A lot of disability-related absences may be avoided or better accommodated by taking steps at the outset to identify and implement reasonable adjustments. For periods of long-term disability-related absence, before considering dismissal an employer needs to go further than it would with a non-disabled employee and consider adjustments to the role or, as a last resort, suitable alternative employment with or without a competitive interview.
Rather than focusing too heavily on whether or not the definition of disability is met and whether additional legal obligations are engaged, the focus should be on the needs of the individual. Ultimately, this will benefit the business in terms of productivity.
Where a substantial disadvantage is identified, a proper assessment should be conducted in consultation with the employee to identify any adjustments that could be made to reduce or remove that disadvantage. For the most part, adjustments involve little cost and are therefore likely to be considered reasonable.
In conclusion, the following steps should be taken in order to prevent disability discrimination in the work place;
- Educate all your workers about disability discrimination;
- Encourage workers to respect each other’s differences;
- Respond to any evidence or complaints of inappropriate behavior;
- Deal with any complaints of discrimination promptly and confidentially;
- Develop a workplace policy that prohibits disability discrimination;
- Train supervisors and managers on how to respond to discrimination in the workplace;
- Make sure the workplace policy is properly enforced; and
- Review the policy regularly to ensure that its effectiveness is maintained.
The constitution protects disabled employees from discrimination in the workplace.

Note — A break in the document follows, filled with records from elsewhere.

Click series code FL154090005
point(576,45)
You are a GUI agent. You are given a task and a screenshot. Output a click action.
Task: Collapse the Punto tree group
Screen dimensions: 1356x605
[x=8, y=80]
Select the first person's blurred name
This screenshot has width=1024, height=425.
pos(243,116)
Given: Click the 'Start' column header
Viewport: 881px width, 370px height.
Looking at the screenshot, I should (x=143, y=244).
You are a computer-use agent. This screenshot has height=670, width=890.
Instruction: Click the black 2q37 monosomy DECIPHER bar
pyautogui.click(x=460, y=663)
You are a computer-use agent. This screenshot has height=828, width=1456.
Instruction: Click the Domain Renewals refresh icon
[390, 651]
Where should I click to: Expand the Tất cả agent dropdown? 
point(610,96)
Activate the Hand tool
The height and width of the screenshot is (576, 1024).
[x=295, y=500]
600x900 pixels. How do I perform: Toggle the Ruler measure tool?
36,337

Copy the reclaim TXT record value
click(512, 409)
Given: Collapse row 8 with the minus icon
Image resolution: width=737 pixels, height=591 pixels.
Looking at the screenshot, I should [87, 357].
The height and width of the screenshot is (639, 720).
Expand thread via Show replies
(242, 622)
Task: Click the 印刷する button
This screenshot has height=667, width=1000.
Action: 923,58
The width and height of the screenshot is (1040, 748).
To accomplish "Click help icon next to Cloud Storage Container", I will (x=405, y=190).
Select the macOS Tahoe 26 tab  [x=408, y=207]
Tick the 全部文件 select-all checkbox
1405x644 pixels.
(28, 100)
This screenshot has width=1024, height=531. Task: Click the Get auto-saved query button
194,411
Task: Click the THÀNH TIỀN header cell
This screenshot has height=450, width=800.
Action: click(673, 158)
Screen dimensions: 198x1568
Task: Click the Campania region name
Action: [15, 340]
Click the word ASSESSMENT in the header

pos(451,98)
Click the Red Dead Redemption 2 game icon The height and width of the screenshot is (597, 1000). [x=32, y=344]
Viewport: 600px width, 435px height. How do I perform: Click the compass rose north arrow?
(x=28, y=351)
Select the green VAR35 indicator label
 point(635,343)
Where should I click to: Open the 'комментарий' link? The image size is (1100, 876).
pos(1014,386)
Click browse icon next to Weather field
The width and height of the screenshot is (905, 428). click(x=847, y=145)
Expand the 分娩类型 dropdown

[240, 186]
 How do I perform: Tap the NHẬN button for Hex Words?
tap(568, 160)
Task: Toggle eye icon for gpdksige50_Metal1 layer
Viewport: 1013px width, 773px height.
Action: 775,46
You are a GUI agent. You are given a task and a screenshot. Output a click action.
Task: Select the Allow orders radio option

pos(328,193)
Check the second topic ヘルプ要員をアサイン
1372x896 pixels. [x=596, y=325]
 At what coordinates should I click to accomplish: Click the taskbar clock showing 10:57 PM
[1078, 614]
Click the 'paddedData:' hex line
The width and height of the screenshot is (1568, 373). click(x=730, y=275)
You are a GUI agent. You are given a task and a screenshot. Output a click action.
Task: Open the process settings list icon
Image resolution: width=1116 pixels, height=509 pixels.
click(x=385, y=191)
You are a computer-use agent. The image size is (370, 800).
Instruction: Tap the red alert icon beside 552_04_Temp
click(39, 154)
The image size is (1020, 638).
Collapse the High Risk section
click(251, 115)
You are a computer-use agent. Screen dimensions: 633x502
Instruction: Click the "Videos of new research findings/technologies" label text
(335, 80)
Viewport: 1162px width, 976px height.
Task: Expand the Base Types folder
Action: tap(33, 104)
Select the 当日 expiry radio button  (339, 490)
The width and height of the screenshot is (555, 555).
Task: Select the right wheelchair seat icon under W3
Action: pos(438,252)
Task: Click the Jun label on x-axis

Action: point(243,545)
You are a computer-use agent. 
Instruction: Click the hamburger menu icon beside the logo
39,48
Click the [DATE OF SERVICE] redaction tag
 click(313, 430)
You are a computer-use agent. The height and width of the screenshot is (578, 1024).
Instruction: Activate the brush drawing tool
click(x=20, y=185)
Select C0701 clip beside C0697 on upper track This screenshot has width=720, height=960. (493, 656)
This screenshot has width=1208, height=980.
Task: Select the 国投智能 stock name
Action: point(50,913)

The duty to make reasonable adjustments is the most common form of protection and, where that duty arises, an employer must effectively treat the disabled employee more favorably than others in an attempt to reduce or remove the disadvantage faced.
A problem that is usually faced by employers is that it is not always obvious that someone may have a disability– or a disability arising from a condition – as these can be ‘hidden’ or ‘invisible’, such as some cancers, autism, epilepsy and mental health conditions. However, once the employer knows, he or she is likely to be placed at a substantial disadvantage as a result of that disability; this is now where you have to protect them.